On the basis that the necessary power to determine tax credits is inferred HMRC contend they are entitled to raise the Assessments all of which fall within the statutory time limit of four years as provided for in paragraph 6 Schedule 8 FA 17. The two-year time limit to which the Appellant refers is one imposed by Parliament on late claims to tax credit and/or overpayments. There is no requirement for parity between time limits, and Parliament chose what time limits, if any, were to apply in the different scenarios arising.

63.

HMRC contend that the Assessments are valid for the following reasons:

(1)

There was no entitlement to the SDIL credits claimed (as accepted for the purposes of this appeal).

(2)

The Appellant wrongly self-assessed itself to SDIL credits to which it was not entitled.

(3)

The allocation of SDIL credit as claimed on a return involves no recognition of the validity of the claim.
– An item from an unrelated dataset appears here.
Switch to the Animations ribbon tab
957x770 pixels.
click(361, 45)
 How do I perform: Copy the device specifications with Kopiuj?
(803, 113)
Drawing a parallel to a claim to be paid a VAT credit and relying on the judgment of the Court of Appeal in R (on the application of UK Tradecorp Ltd) v HMRC [2004] EWHC 2515 (Admin) (Tradecorp)it is not until a claim is “admitted or upheld” that it gives rise to an entitlement to repayment.

(4)

In consequence of the claim to credit and the mechanism of calculating the SDIL payable, and therefore that due for payment, the Appellant’s incorrect claim to credit leaves an amount of SDIL due which HMRC are entitled to assess.

(5)

The Assessments do not duplicate other sums declared in the Appellant’s returns.

(6)

The formal requirements for an assessment have been met.

64.

HMRC counter the jurisdictional challenge by contending that the Assessments represent the basis on which the Appellant’s entitlement to a SDIL credit has been determined; such decision meeting the description in paragraph 1(n) Schedule 10 FA 17 and thereby subject to the limited jurisdiction provided for under paragraph 15. Alternatively, there is a decision under paragraph 1(a) or (f).